Twenty-eight women have undergone successful operations to correct their obstetric fistula conditions. Obstetric fistula (also known as vaginal fistula) is a medical condition in which a hole develops between either the rectum and vagina or between the bladder and vagina after severe or failed childbirth, when adequate medical care is not available.

The women were drawn from all over the country. Nine of them came from the Upper East, five from the Upper West 11 from the Central and three from the Volta regions. The youngest is 19 years and the oldest is 60 years. 

Minister’s concern
In a speech read on her behalf by the acting Director of the Department of Gender, Mrs Catherine Bob-Miller, the Minister of Gender, Children and Social Protection, Nana Oye Lithur, said the initiative is aimed at providing treatment and care for women and girls suffering from obstetric fistula, as part of efforts to address women’s reproductive health needs.
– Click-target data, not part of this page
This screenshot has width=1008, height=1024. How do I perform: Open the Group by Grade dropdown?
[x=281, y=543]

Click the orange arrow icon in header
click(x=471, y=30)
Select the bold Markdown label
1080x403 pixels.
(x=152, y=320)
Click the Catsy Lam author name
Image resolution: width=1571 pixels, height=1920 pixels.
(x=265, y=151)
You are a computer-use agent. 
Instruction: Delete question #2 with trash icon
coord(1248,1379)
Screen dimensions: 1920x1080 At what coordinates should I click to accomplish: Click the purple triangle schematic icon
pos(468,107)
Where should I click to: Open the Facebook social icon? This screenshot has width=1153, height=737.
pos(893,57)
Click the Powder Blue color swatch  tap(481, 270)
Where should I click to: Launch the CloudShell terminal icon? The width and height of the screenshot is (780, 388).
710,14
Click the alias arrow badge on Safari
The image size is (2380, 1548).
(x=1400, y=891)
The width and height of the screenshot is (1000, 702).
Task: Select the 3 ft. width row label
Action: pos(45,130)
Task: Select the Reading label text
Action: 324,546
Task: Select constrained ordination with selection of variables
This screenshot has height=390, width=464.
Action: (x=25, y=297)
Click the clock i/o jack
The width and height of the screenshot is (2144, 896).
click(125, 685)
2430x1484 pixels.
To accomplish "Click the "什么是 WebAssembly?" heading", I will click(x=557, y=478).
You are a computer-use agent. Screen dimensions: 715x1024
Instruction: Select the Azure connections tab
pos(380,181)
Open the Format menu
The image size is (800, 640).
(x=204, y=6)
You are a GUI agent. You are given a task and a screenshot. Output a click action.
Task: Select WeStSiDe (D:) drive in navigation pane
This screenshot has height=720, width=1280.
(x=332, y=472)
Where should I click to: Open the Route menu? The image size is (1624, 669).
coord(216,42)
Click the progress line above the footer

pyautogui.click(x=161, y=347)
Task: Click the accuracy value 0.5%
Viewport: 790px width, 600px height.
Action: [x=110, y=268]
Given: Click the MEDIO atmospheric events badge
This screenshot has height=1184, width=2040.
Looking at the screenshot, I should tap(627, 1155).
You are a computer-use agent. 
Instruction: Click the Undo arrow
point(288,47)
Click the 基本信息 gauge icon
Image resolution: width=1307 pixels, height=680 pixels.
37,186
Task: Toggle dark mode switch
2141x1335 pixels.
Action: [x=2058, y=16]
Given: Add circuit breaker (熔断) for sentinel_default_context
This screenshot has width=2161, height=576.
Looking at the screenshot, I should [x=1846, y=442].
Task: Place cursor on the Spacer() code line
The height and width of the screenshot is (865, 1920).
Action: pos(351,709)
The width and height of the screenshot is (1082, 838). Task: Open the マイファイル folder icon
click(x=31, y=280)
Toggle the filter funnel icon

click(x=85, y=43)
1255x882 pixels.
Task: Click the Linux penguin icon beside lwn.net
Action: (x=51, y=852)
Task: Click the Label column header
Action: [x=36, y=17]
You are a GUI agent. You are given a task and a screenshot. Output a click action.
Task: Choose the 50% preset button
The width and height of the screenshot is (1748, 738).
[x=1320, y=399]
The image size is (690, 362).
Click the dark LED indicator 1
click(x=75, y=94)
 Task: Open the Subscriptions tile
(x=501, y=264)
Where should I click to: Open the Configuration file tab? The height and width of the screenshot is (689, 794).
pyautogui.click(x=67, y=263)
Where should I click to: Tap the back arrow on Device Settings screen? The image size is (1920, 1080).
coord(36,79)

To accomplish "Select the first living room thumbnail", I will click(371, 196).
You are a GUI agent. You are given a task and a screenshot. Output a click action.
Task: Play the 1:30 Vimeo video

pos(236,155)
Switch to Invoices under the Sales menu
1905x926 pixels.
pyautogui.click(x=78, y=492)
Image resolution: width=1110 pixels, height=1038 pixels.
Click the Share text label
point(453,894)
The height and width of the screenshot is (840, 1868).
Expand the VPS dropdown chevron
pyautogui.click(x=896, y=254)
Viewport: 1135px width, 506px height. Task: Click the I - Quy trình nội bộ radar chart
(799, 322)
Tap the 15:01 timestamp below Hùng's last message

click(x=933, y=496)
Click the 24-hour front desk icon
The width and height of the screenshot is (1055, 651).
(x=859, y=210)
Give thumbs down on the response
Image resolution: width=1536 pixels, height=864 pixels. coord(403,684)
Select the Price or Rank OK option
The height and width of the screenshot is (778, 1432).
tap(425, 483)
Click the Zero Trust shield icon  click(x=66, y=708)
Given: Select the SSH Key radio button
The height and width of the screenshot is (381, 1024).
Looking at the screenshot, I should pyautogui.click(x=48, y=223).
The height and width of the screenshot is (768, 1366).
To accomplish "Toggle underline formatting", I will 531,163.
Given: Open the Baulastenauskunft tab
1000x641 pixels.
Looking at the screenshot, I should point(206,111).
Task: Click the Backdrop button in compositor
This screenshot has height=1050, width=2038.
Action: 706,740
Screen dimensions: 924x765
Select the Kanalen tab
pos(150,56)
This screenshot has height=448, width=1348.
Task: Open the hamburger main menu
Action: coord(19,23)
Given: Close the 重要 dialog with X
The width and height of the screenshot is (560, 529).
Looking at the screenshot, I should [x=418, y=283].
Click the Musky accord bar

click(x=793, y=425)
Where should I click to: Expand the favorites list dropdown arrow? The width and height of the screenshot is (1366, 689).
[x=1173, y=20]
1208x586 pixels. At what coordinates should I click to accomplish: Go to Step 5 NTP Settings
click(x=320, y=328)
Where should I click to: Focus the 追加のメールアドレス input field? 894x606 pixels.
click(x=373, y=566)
The programme to support women and girls suffering from obstetric fistula was held at the Mercy Women’s Centre at Mankessim in the Central Region. 

The package, she said, also included the re-integration of the women back into the society for them to enjoy normal life.  Nana Oye added: “It is my dream to get 200 fistula patients repaired and reintegrated by mid 2014”. 

The programme was done with financial support from the ECOWAS Gender Development Centre (EGDC), through the Ministry of Gender, Children and Social Protection, in collaboration with the obstetric fistula teams from the Korle Bu and the Komfo Anokye Teaching hospitals, and the Mercy Women’s Centre in Mankessim.

Reintegration of fistula women
Nana Oye Lithur said it was important that the hopes and dreams of those who suffered from the condition were renewed in order to ensure their full reintegration into the society. She added that in order for women who had undergone treatment to return to full and productive lives after the surgery, the ministry was looking at providing support for them through the Livelihood Empowerment against Poverty (LEAP) facility, which would help them to be economically empowered after the surgery.

“We have already done our needs assessment survey while they were on admission. We have already compiled these needs which range from hair dressing to farming for the needed action. In the interim, the ministry will give a token sum of money to start with while LEAP processes your needs,” she added.

Obstetric fistula, she said, had serious detrimental consequences for gender relations and the attainment of gender equality and women’s empowerment. 

That, she said, therefore, made it more imperative to continue to collaborate with all stakeholders concerned and ensure that fistula conditions among women and girls would become history in our sub-region, as many more of those patients were mobilised for repair and re-integration back in to the society for them to enjoy life, which was a God-given gift to every person.